JT: To what extent and in what ways do the technologies that are implemented or being tested by the SPS anticipate the convergence between Information Technology (e.g. offender management system, HR system, Medical Record Systems, etc) and Operational Technology (e.g. CCTV, HVAC, RFID badges, door control, perimeter detection, etc.)?
LTE: Since 2004, the Changi Prison Complex had introduced the Integrated Security System (ISS) which integrates information from our offender management system to support the prisons’ Control Centres in accessing controls and operations of other systems such as CCTV and the intercom systems. For example, when an inmate uses the intercom system within the prison cell to speak to our officers at the Control Centre, our officers are able to establish the identity of the speaker based on the information from the offender management system.
Moving ahead, to achieve the transformed operational concept of Transformed Housing Unit, information technology and operational technology have to achieve synergy and integration to support our Ground Commanders in their management of the prisons. We are developing an enterprise-level ISS which will ease the introduction of new systems or capabilities into Prisons’ Control Centres.
For example, we are trialling the use of facial recognition technology to supplement the physical headcount checks of inmates. Cameras in the cells will capture the facial images of inmates during the headcount check and verify these features with the ones recorded in the offender management system. Discrepancies will be highlighted to the officer manning the Control Centre for further verification.

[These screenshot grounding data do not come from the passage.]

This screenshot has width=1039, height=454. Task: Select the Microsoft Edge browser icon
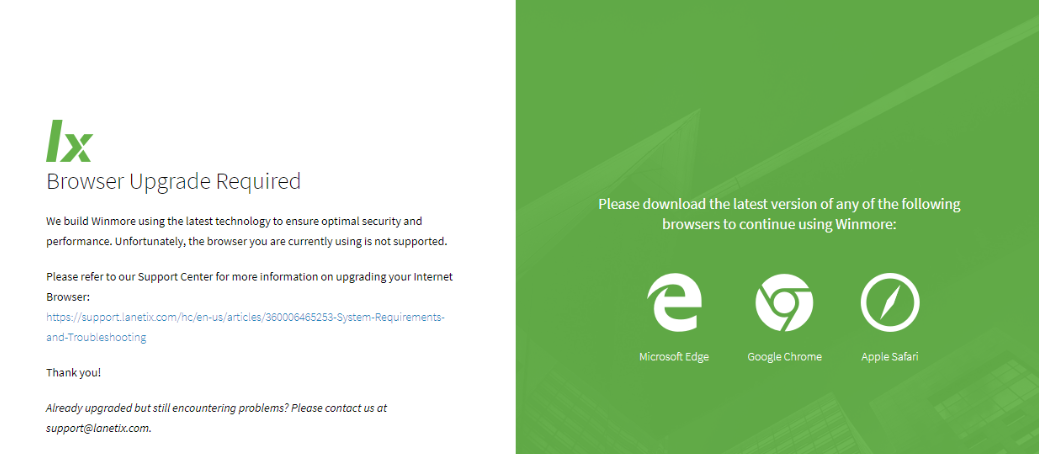(x=673, y=303)
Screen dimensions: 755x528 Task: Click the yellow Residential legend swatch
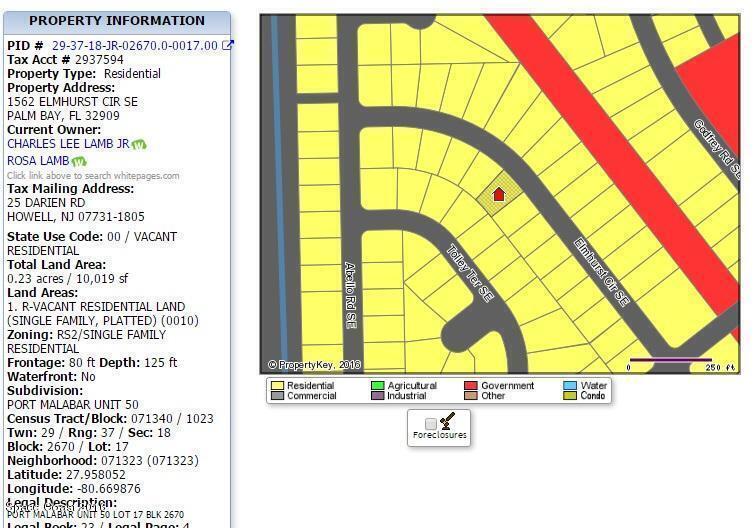(277, 386)
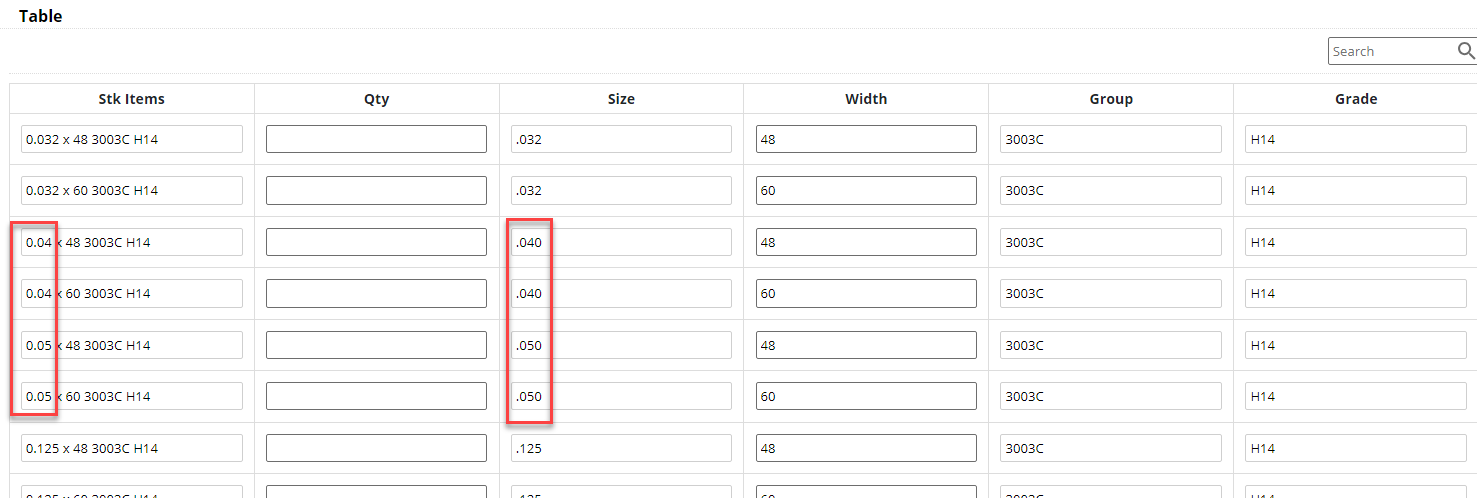This screenshot has height=498, width=1477.
Task: Click the Grade column header
Action: tap(1356, 99)
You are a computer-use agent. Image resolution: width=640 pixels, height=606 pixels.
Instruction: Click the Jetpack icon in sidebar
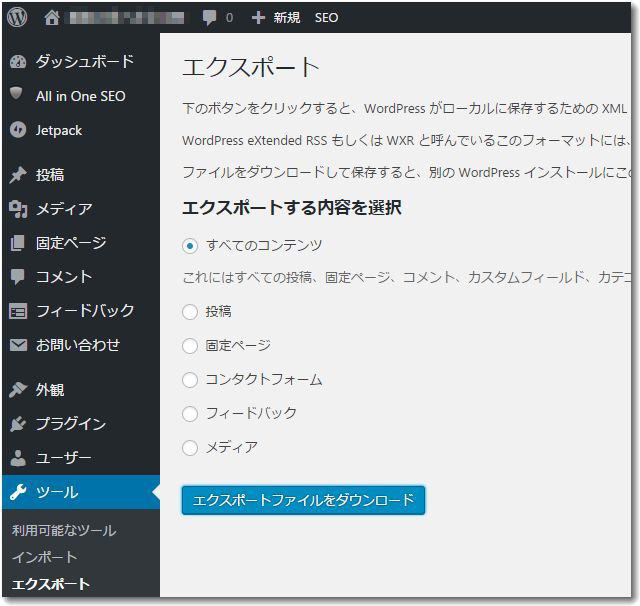18,130
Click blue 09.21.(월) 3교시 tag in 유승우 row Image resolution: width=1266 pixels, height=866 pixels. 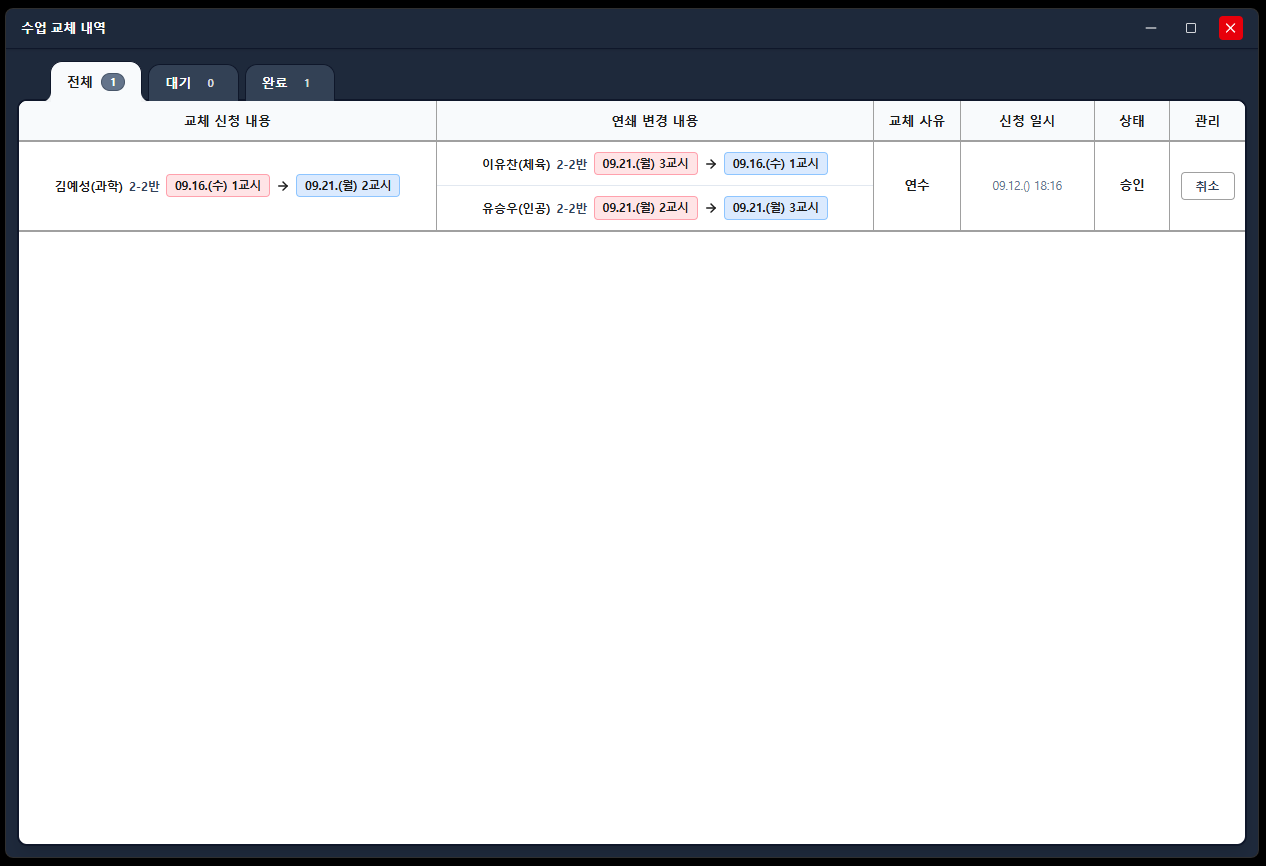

When successful, this capability will be introduced through the enterprise ISS for implementation across our prisons.
JT: How important is the collaboration between different departments of the SPS and what impact does the degree of this collaboration have on the role that technology plays in the system?

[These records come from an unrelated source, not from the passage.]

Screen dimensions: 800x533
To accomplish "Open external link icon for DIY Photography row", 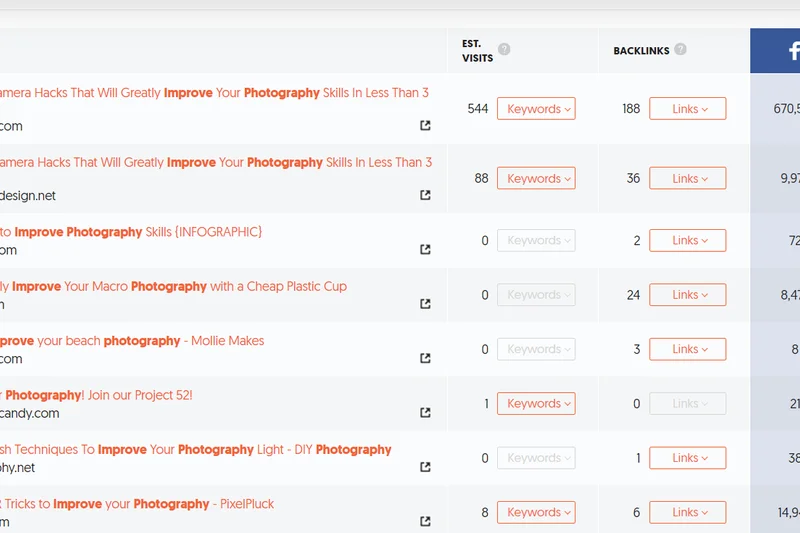I will coord(425,467).
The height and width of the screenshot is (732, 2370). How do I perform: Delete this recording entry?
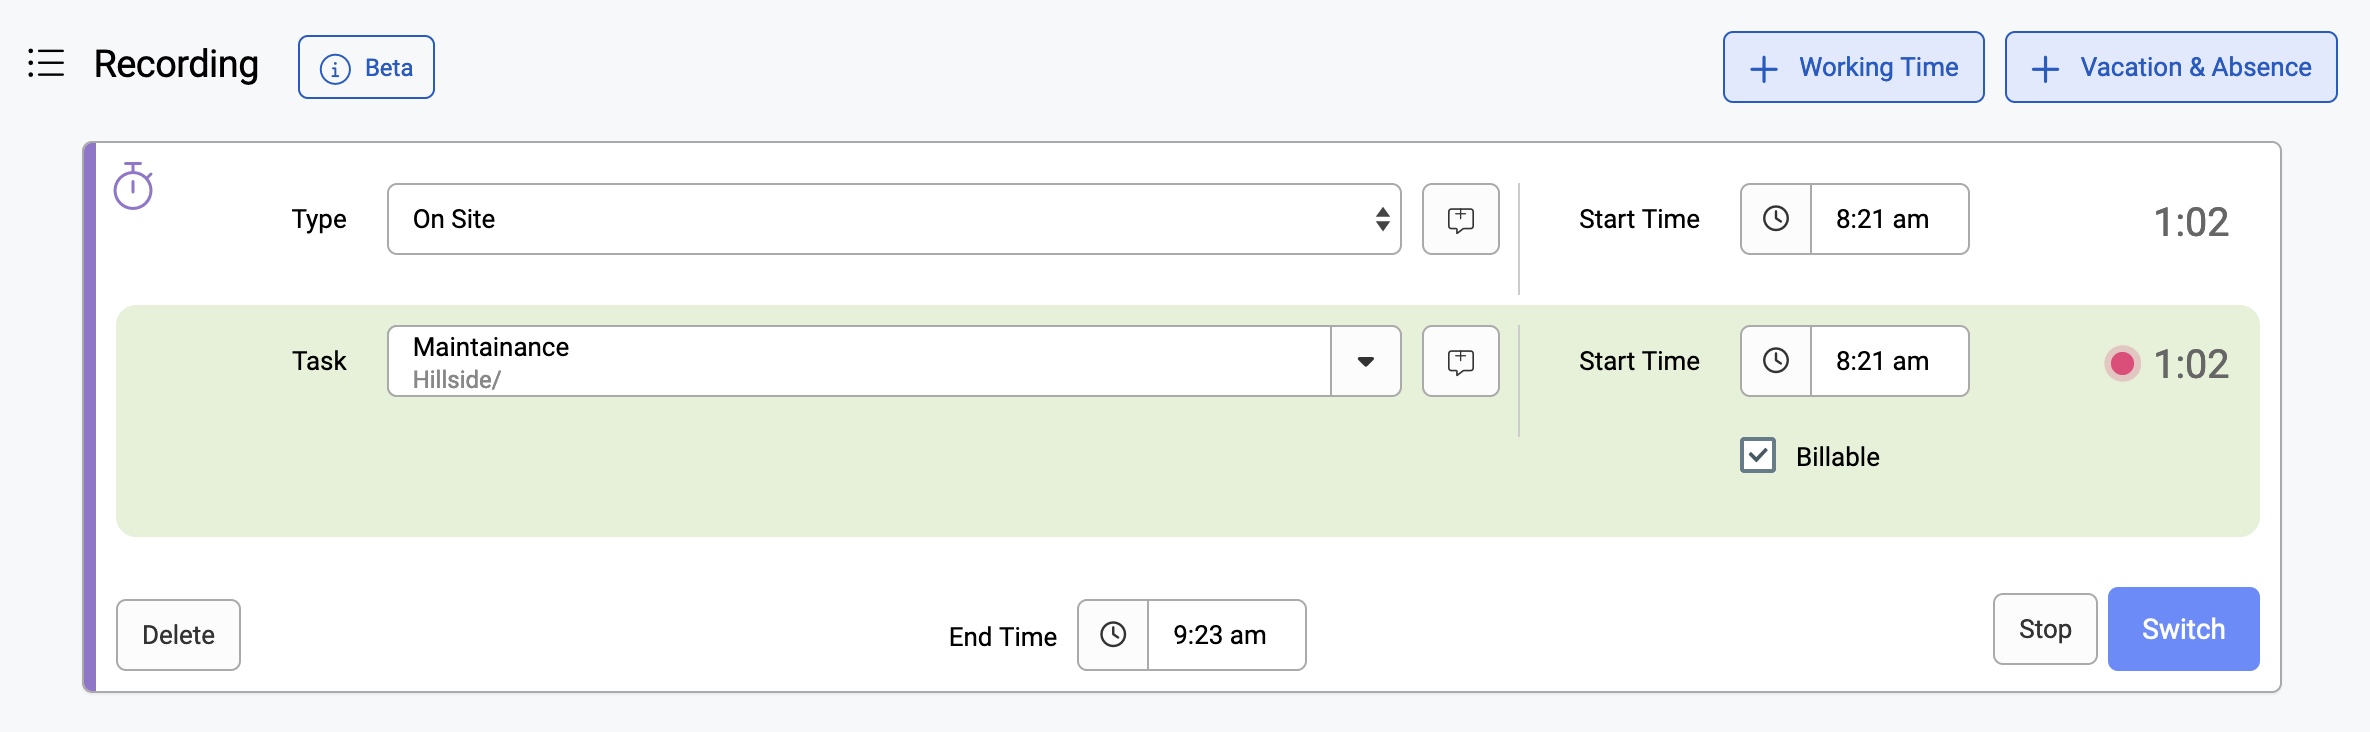[x=178, y=635]
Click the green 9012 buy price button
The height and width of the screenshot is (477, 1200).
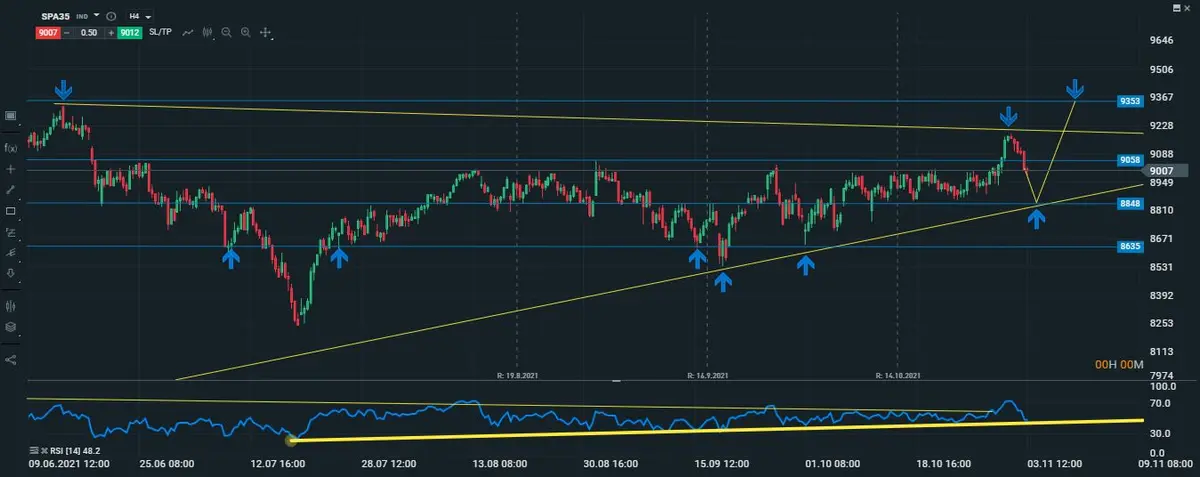click(x=129, y=33)
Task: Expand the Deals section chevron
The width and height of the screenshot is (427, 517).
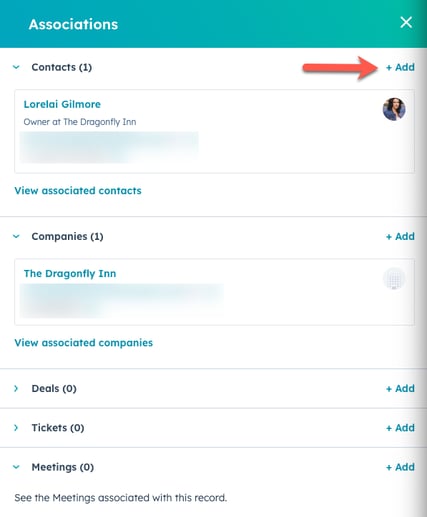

LTE: Collaboration is paramount to the success of implementing new technology in SPS. Policies have to be clear and must not conflict with other existing policies. Processes have to be agreed on by all affected stakeholders. Different divisions and line units have to also consider the new technology in their planning for new initiatives. Any misalignment to the policies, processes or planning of other initiatives would adversely impact the implementation of new technology into prisons.
When implementing new technology in SPS, we have several platforms that can allow us to discuss the proposed changes to policies and processes with other divisions and line units before finally communicating the changes to our officers during implementation.

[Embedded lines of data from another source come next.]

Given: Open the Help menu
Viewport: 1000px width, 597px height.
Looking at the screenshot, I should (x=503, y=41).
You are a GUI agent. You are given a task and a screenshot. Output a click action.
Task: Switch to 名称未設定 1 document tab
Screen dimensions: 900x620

JT: What prognosis do you make for the digital evolution of the SPS in the medium term?
LTE: With much effort spent on transforming our prison operations, we are moving ahead to digitalise all our administrative processes and go paperless by the year 2023. In the medium term, SPS will leverage heavily on digital platforms and automation to digitalise these services. With data available, data analytics will be able to serve us with insights to trends and gaps in our processes for continuous improvement.
Deputy Assistant Commissioner Loh Teck En joined the Singapore Prison Service in 1996 and had been rotated to perform various job functions ever since. His previous leading positions include being the Commander of a Cluster of prison institutions. He also held several key staff positions related to corporate services, including Head of Prison Logistics Branch. Currently, he is the Director of Transformation and Technology. His portfolio entails the formulation and implementation of the SPS’ transformation plan through the use of technology.